» Action item
Please write out the records exactly.

*** Opening of Data records ***

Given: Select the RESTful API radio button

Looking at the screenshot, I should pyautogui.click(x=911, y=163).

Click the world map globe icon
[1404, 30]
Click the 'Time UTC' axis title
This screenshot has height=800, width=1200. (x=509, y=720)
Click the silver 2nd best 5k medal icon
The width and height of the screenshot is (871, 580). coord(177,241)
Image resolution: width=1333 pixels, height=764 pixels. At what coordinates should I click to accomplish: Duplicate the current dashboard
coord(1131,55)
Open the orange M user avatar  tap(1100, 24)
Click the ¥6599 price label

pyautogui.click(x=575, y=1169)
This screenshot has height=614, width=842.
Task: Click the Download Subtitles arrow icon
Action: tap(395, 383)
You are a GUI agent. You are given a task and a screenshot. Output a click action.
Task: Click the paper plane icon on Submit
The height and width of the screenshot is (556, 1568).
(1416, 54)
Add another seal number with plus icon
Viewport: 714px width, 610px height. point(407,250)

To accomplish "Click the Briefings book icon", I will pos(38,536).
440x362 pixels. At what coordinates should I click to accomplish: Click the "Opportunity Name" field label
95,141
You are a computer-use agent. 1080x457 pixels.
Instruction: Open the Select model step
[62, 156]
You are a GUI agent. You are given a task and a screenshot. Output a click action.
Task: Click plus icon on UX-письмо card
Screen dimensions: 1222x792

*** Close of Data records ***

» Completed exercise
Given: Select the RESTful API radio button

Looking at the screenshot, I should pyautogui.click(x=911, y=163).

Click the world map globe icon
[1404, 30]
Click the 'Time UTC' axis title
This screenshot has height=800, width=1200. (x=509, y=720)
Click the silver 2nd best 5k medal icon
The width and height of the screenshot is (871, 580). coord(177,241)
Image resolution: width=1333 pixels, height=764 pixels. At what coordinates should I click to accomplish: Duplicate the current dashboard
coord(1131,55)
Open the orange M user avatar  tap(1100, 24)
Click the ¥6599 price label

pyautogui.click(x=575, y=1169)
This screenshot has height=614, width=842.
Task: Click the Download Subtitles arrow icon
Action: tap(395, 383)
You are a GUI agent. You are given a task and a screenshot. Output a click action.
Task: Click the paper plane icon on Submit
The height and width of the screenshot is (556, 1568).
(1416, 54)
Add another seal number with plus icon
Viewport: 714px width, 610px height. point(407,250)

To accomplish "Click the Briefings book icon", I will pos(38,536).
440x362 pixels. At what coordinates should I click to accomplish: Click the "Opportunity Name" field label
95,141
You are a computer-use agent. 1080x457 pixels.
Instruction: Open the Select model step
[62, 156]
You are a GUI agent. You are given a task and a screenshot. Output a click action.
Task: Click plus icon on UX-письмо card
Screen dimensions: 1222x792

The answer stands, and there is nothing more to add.